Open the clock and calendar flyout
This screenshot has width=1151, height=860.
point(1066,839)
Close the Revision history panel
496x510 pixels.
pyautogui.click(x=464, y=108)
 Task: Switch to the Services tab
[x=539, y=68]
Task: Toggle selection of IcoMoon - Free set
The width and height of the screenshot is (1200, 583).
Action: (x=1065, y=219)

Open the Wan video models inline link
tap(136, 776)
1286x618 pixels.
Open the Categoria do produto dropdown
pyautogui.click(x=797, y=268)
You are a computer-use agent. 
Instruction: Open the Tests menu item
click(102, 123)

======

Problem description: Please copy out each record, character for character.

Output of the task:
Open the clock and calendar flyout
This screenshot has width=1151, height=860.
point(1066,839)
Close the Revision history panel
496x510 pixels.
pyautogui.click(x=464, y=108)
 Task: Switch to the Services tab
[x=539, y=68]
Task: Toggle selection of IcoMoon - Free set
The width and height of the screenshot is (1200, 583).
Action: (x=1065, y=219)

Open the Wan video models inline link
tap(136, 776)
1286x618 pixels.
Open the Categoria do produto dropdown
pyautogui.click(x=797, y=268)
You are a computer-use agent. 
Instruction: Open the Tests menu item
click(102, 123)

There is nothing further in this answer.